**Passage to read**
Thank you. I will fix these problems.

> > OK with that change.
>
>  I think the conditional would be better readable if it was flattened
> though:
>
>       if (INTVAL (length) <= MIPS_MAX_MOVE_BYTES_STRAIGHT)
>         ...
>       else if (INTVAL (length) >= 64)
>         ...
>       else if (optimize)
>         ...
>

This sounds good.

> or even:
>
>       if (INTVAL (length) <= MIPS_MAX_MOVE_BYTES_STRAIGHT)
>         ...
>       else if (INTVAL (length) < 64 && optimize)
>         ...
>

I don't think this is a good option, since somebody may add some code,
and may break our logic.

> One just wouldn't write it as proposed if creating the whole piece from
> scratch rather than retrofitting this extra conditional.
>
>  Ultimately it may have to be tunable as LWL/LWR, etc. may be subject to
> fusion and may be faster after all.
>

oohhh, you are right.
And in fact this patch has some problems:
If the data is aligned, the value is about 1024, instead of 64-128.

>   Maciej
  
Maciej W. Rozycki May 30, 2023, 11:44 a.m. UTC | #4
On Wed, 24 May 2023, YunQiang Su wrote:

> > or even:
> >
> >       if (INTVAL (length) <= MIPS_MAX_MOVE_BYTES_STRAIGHT)
> >         ...
> >       else if (INTVAL (length) < 64 && optimize)
> >         ...
> >
> 
> I don't think this is a good option, since somebody may add some code,
> and may break our logic.

 There's no need to plan ahead for changes, which may never happen.  As it 
stands reading through such flattened code here requires one step less to 
analyse as there's one nested level and one exit point less here.  If more 
cases have to be added in the future, then whoever needs them will make 
any necessary adjustments to the structure (assuming minimal understanding 
how code works, which I think is a reasonable requirement for working on a 
compiler).

  Maciej
  

Patch

diff --git a/gcc/config/mips/mips.cc b/gcc/config/mips/mips.cc
index ca491b981a3..00f26d5e923 100644
--- a/gcc/config/mips/mips.cc
+++ b/gcc/config/mips/mips.cc
@@ -8313,6 +8313,12 @@  mips_expand_block_move (rtx dest, rtx src, rtx length)
 	}
       else if (optimize)
 	{
+	  /* When the length is big enough, the lib call has better performace
+	     than load/store insns.
+	     In most platform, the value is about 64-128.
+	     And in fact lib call may be optimized with SIMD */
+	  if (INTVAL(length) >= 64)

**Challenge**
Please output, word for word, the part of the patch discussion between "diff --git a/gcc/config/mips/mips.cc" and "src, rtx length)", inclusive. The entries have no role in this work.

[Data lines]
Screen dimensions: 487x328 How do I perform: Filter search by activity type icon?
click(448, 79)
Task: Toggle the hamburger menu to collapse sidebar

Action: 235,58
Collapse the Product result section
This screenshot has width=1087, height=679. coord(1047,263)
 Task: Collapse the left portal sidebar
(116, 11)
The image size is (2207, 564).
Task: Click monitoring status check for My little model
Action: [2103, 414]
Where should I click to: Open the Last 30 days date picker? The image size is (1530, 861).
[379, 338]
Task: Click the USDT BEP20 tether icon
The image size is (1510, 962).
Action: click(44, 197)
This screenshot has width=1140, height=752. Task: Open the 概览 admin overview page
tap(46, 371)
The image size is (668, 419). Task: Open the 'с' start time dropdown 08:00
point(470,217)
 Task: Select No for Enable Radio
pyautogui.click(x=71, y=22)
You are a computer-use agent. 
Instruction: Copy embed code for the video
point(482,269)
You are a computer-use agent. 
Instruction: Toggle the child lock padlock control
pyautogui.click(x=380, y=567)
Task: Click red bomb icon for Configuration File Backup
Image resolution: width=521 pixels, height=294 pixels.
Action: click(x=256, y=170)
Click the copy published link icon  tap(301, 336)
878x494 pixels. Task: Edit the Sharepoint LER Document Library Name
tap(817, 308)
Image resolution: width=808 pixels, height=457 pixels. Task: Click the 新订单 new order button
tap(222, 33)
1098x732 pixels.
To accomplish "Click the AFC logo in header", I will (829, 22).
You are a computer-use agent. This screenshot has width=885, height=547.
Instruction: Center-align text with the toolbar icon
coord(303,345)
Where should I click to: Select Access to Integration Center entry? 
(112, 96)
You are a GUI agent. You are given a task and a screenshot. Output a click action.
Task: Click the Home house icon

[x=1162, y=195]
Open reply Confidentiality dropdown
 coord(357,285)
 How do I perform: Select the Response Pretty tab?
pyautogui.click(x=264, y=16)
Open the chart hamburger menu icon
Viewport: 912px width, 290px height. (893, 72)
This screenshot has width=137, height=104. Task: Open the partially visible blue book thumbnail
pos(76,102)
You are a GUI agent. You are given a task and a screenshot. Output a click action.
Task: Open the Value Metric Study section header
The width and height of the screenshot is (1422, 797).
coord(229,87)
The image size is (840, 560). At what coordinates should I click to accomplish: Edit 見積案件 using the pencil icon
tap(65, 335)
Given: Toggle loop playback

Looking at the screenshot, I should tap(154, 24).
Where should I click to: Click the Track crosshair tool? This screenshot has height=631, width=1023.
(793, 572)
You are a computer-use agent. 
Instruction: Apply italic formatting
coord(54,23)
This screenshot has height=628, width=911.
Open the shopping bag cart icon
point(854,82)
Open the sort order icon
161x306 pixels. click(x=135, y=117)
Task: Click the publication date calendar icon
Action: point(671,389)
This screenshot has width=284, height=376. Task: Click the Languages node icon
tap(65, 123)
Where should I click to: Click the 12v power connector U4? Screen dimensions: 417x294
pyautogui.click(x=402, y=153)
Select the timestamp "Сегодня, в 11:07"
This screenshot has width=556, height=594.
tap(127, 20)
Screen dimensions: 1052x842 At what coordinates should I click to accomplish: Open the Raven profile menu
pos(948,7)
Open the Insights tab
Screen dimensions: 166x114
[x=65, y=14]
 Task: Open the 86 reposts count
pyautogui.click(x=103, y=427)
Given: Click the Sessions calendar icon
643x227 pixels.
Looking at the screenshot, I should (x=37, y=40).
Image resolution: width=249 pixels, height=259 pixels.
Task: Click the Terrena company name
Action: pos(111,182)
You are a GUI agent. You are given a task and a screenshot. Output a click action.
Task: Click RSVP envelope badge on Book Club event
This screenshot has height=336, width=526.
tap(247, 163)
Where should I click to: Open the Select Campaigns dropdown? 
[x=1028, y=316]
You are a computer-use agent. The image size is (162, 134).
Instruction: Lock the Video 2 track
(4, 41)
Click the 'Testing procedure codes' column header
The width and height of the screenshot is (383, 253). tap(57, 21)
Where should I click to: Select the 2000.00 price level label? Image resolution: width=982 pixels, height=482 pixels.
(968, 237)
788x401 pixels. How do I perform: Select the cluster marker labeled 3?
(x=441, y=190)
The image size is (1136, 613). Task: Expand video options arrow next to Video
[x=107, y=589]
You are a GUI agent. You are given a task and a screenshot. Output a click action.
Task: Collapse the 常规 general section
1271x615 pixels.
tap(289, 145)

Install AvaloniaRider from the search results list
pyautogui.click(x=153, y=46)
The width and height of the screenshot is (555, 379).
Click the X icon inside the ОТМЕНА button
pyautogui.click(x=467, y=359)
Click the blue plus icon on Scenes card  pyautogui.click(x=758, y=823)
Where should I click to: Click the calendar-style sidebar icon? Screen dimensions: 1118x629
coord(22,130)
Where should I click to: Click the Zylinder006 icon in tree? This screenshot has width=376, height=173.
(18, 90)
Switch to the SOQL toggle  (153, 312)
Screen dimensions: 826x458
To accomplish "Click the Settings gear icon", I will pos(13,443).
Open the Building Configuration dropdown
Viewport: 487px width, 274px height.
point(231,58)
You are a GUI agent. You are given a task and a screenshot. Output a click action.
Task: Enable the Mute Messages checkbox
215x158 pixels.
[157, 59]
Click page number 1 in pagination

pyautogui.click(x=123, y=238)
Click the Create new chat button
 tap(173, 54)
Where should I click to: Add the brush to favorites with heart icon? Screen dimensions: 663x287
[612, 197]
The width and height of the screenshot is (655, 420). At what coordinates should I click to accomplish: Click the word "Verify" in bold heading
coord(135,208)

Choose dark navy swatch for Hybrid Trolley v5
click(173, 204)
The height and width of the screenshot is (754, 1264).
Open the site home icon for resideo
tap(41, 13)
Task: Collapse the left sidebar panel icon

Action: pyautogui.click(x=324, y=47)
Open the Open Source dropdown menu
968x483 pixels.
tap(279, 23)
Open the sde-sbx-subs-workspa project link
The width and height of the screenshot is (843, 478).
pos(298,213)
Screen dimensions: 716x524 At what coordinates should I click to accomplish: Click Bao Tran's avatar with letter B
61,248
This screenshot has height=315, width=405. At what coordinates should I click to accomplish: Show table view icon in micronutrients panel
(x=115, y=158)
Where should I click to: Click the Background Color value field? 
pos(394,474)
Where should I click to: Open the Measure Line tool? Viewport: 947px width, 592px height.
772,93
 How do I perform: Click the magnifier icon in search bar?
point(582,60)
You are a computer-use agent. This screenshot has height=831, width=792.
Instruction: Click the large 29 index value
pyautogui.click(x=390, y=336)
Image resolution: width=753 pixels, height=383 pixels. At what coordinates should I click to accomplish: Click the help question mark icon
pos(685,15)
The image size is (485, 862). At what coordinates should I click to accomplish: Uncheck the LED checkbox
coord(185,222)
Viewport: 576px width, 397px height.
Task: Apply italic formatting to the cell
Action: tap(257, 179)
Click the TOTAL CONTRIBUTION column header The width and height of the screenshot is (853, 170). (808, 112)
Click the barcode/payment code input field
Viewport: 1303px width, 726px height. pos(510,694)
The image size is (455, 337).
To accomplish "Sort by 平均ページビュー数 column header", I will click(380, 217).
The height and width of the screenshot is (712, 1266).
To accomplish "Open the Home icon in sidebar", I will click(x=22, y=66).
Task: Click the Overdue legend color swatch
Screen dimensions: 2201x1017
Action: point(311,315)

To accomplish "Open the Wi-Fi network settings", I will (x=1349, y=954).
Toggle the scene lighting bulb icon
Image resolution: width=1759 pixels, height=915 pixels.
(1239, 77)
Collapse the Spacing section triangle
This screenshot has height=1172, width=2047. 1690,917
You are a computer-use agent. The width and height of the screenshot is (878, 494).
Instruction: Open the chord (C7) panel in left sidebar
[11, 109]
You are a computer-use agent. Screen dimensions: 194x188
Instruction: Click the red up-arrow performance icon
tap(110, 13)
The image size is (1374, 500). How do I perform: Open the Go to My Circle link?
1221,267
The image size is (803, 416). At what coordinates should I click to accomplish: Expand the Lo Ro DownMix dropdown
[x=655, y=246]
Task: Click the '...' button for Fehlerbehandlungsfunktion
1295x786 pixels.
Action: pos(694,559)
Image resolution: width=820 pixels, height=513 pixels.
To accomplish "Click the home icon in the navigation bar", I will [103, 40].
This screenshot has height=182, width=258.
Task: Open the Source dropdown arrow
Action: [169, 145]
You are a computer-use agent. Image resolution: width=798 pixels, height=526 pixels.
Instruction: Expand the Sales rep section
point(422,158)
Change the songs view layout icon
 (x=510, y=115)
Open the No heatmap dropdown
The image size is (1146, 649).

**Completed task**
diff --git a/gcc/config/mips/mips.cc b/gcc/config/mips/mips.cc
index ca491b981a3..00f26d5e923 100644
--- a/gcc/config/mips/mips.cc
+++ b/gcc/config/mips/mips.cc
@@ -8313,6 +8313,12 @@  mips_expand_block_move (rtx dest, rtx src, rtx length)